Mr. W. F. Jackson, employed temporarily as telegraph operator at Felsenthal, has returned home to look after his wood yard.

Rev. B. F. Neal, assisted by Rev. J. E. Thompson of Center, closed a very successful meeting at Mr. Tabor church last week.

F. E. Mayo moved into his new quarters at the old Jackson stand last Friday, where he has opened up a grocery business is connection with his cold drink stand.

Mr. James Mays an old and respected citizen of the Mt. Nebo community, died at his home last Friday and was buried at Mt. Nebo church on Thursday morning.

Miss Clara Bell, daughter of Mr. L. J. Bell, of Choudrant, has accepted the position of assistant teacher in the High School at Marion for the ensuing session.

The Mormons of Utah have purchases 665,000 acres of land in British Columbia for $400,000 and will locate Mormon colonies thereon in connection with other colonies located in that country.

Sen. Morgan, of Alabama, who strongly favored the Nicaragua route, for the isthmian canal, still opposes the Panama route, for which he predicts failure and disaster.

Since the was with Spain the demands for the “Stars and Stripes” has been on the increase, three million flags of silk and bunting manufactured annually, while as many more are made of other material.

Divorce proceedings are much more common in the North than in the South, the Philadelphia Ledger noting the fact that 54 divorces were granted within one hour in the courts of common pleas in that city recently.

There were three loads of water melons and peaches in town last Saturday, all of which were disposed of by retail or in bulk, bringing good prices, but from now on these commodities will be so plentiful they will sell at your own price.

Mrs. A. J. Bell and little ones, accompanied by Miss Lillian Donly, left on the streamer Mattie yesterday morning, the farmer in a visit to relatives at Monroe, Calhoun and Choudrant and the latter enroute for Sligo, La., to visit her sister, Miss Florence Donly, who is engaged in teaching at that point.

Those who followed the counsel of the Southern Cotton Growers’ Association and the advise of the press and held their cotton while the price went down to six cents, can now congratulate themselves while disposing of their holdings at ten cents per pound, or in other words, about $18 profit on the bale.

Prof. J. C. Monroe, originally from Texas, but lately employed in as principal of the Pollock school, has been employed as principal of the Farmerville High School, with Misses Nellie Keysaer, of Tennessee, and Evelyn Evans, of Bastrop, as assistants. Prof. Monroe comes highly recommended as an educator and the assistants, who taught here during the late incumbency of Prof. Hix, have a efficiency in this community.

Frank Hill, the man who broke jail at this place a short while back, is still at large and has not been heard from, and to say the least, the riddance for the parish is a good one, as such a character as this was no addition to our citizenship. His kind indicated by the way he made his way out by picking the lock, indicating a jail bird and a practiced had at that. He would very probably have escaped the charge against him, on at least would have got off with an nominal fine or imprisonment, thus leaving him upon the public to commit some greater crime, while as it is, he has fled the parish to stay, which under the circumstances is the best that could happen.

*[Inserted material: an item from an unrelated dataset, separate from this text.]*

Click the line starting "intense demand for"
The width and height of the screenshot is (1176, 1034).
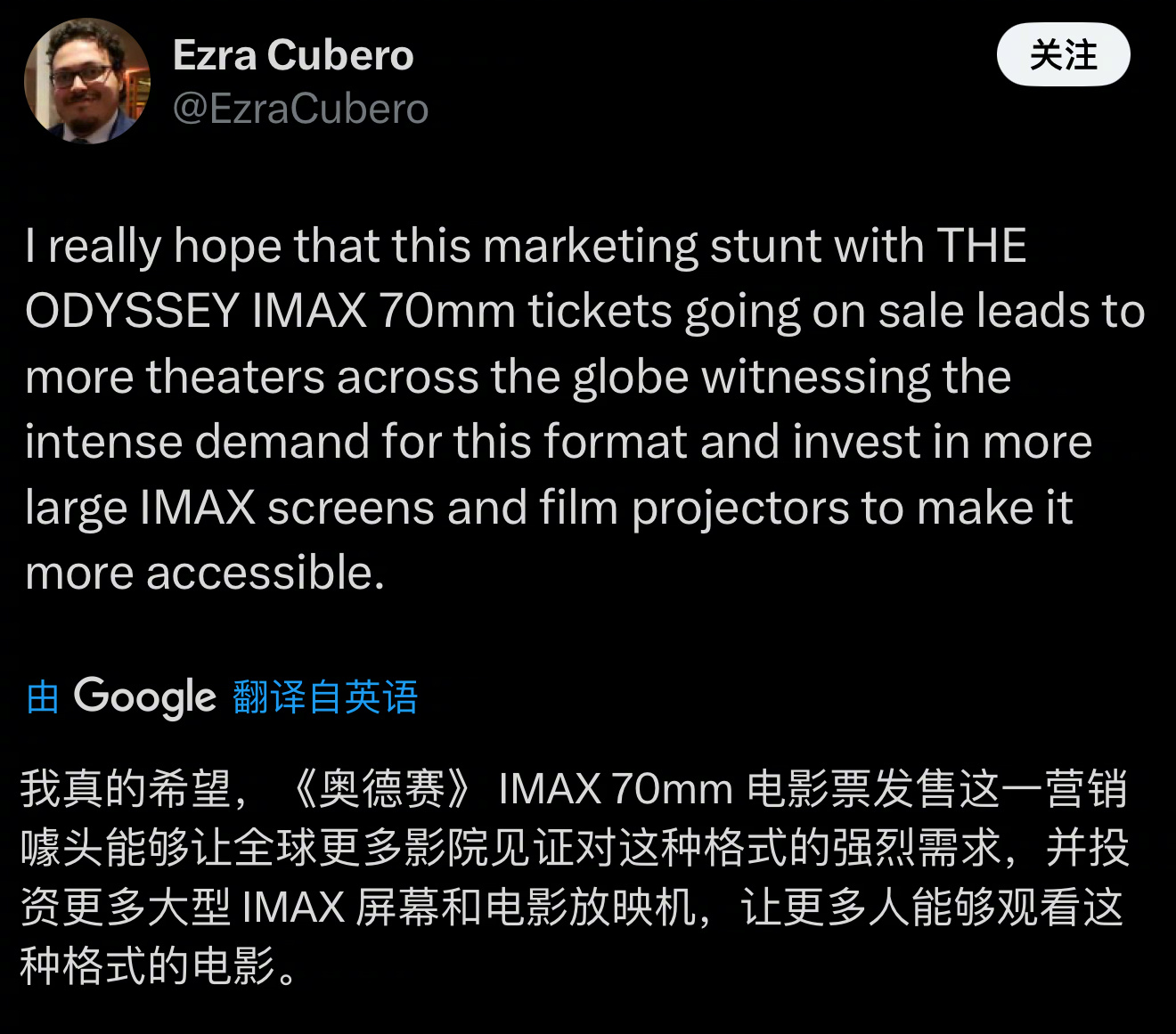click(x=559, y=443)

The bureau of crop statistics has been reorganized and Secretary Hay will prepare the government estimate, which has been delayed by the discovery of dishonest practices in the agricultural department.

Mrs. J. A Watson and family arrived here last Thursday evening and are temporarily domiciled at the Jackson home where they will do light housekeeping until the home they have in view is vacated.

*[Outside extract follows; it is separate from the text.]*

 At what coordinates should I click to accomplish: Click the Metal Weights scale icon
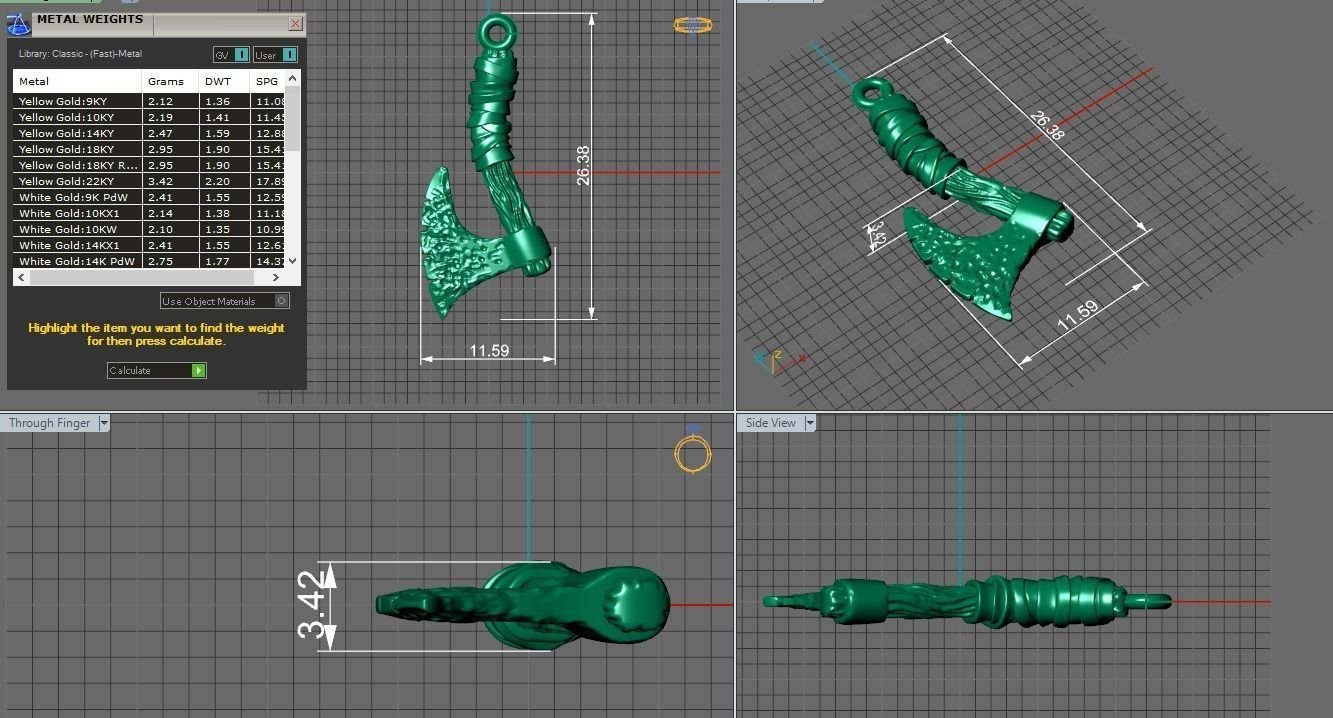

Editor Lee and wife, of the Strong Herald, were visitors to Farmerville last Friday evening on business and returned home on Saturday morning train.

We understand that Conductor Crockett has resumed his run on the F. & S., relieving Conductor Cargile, who has gone on a vacation to Alabama to return later to resume his position on the other end of the road.

Parish Superintendent Hodnett was here last Saturday arranging salaries with the teachers, and while giving us a pleasant call, expressed himself favorable to arrangements by which the proceedings of the school board would be published regularly for the information of the public, for which there is a reasonable demand.

Under the law each parish in the state is permitted to maintain a pair of bloodhounds as an adjunct to the sheriff’s office, the police jury to provide for their purchase and maintenance, and in this connection Sheriff Taylor is seriously thinking of adding an auxiliary of this kind to his office.

The Misses Osborn, reported sick at Capt. Wilson’s last week, have recovered, and left on the steamer Mattie yesterday morning for their home at Pollock. They were accompanied to West Monroe by Mrs. Wilson, who will visit friends at that point.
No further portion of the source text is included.